Expositor's Bible Commentary Commentary


Expositor's Bible Commentary Commentary
"And he came also to Derbe and to Lystra: and behold, a certain disciple was there, named Timothy, the son of a Jewess that believed; but his father was a Greek." — Acts 16:1 (ASV)
Pushing on through the Cilician Gates in the Taurus mountains, Paul and Silas came to the Galatian border town of Derbe and then moved on to Lystra. At Lystra he found a young man who was highly spoken of by believers in both Lystra and the neighboring city of Iconium. The Jewish community at Lystra seems to have been small and without influence (cf. comments on 14:8–10). Probably for that reason Timothy’s mother, a Jewess, was allowed to marry a Greek. Timothy, however, had never been circumcised. In Jewish law, a child takes the religion of its mother; so Timothy should have been circumcised and raised a Jew. But in Greek law the father dominates in the home.

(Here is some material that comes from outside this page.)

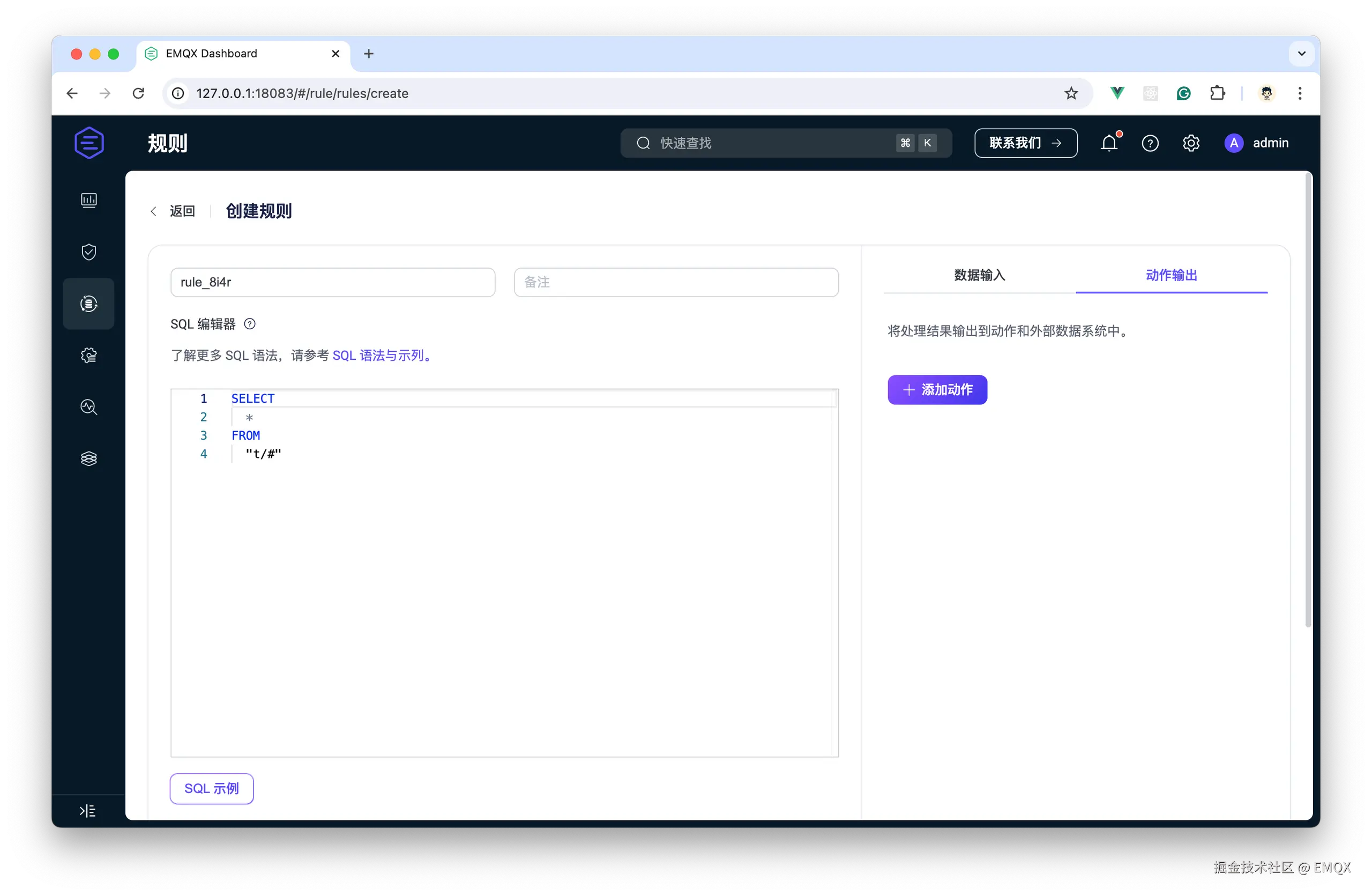Open the settings gear in top bar
The width and height of the screenshot is (1372, 896).
[x=1190, y=143]
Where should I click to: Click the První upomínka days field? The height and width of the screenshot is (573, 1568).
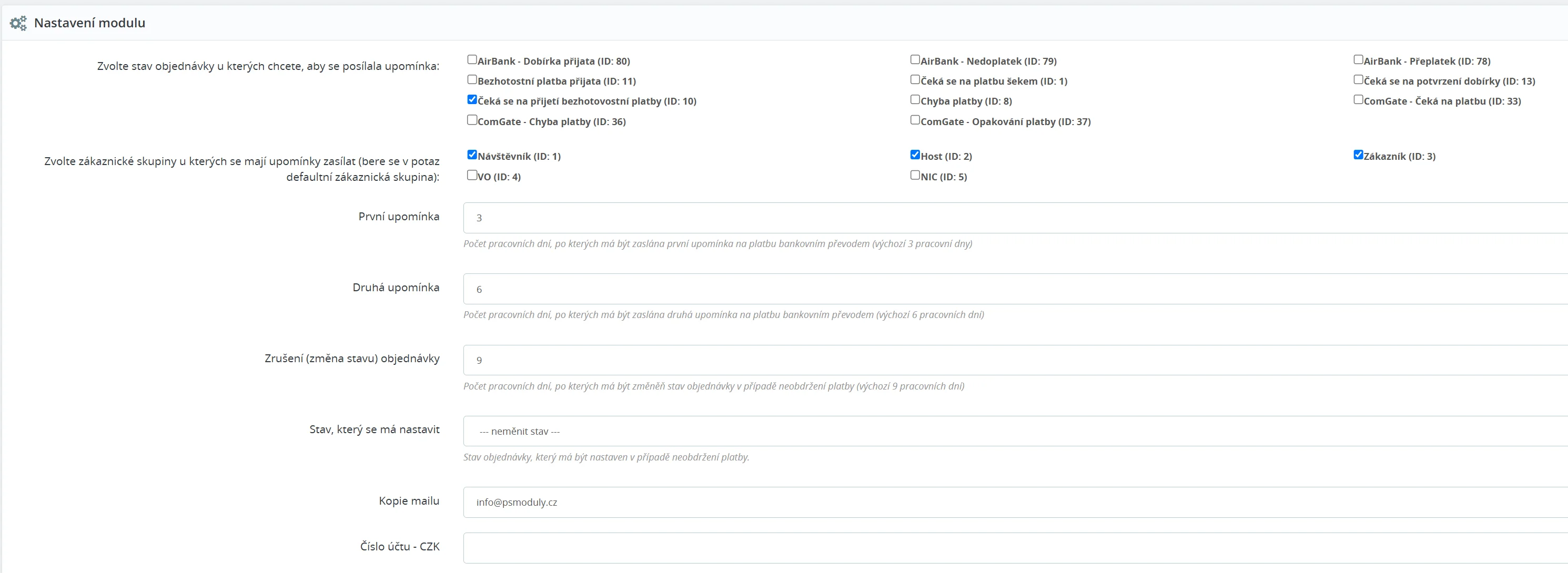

Apparently the Jewish community at Lystra was too weak or lax to interfere with Greek custom. In 2 Timothy 1:5 Paul speaks of the sincere Jewish faith of Timothy’s grandmother Lois and of his mother, Eunice, and 2 Timothy 3:15 speaks of Timothy’s early instruction in the Hebrew Scriptures. Here Eunice is identified as a Jewess as well as a Christian believer, who had probably been converted during the first visit of Paul and Barnabas to Lystra. The Greek implies that her husband was now dead. From Paul’s reference to Timothy in 1 Corinthians 4:17 as his “son,” we may assume that Timothy’s conversion to Christ also dates from the proclamation of the Gospel on that first missionary journey.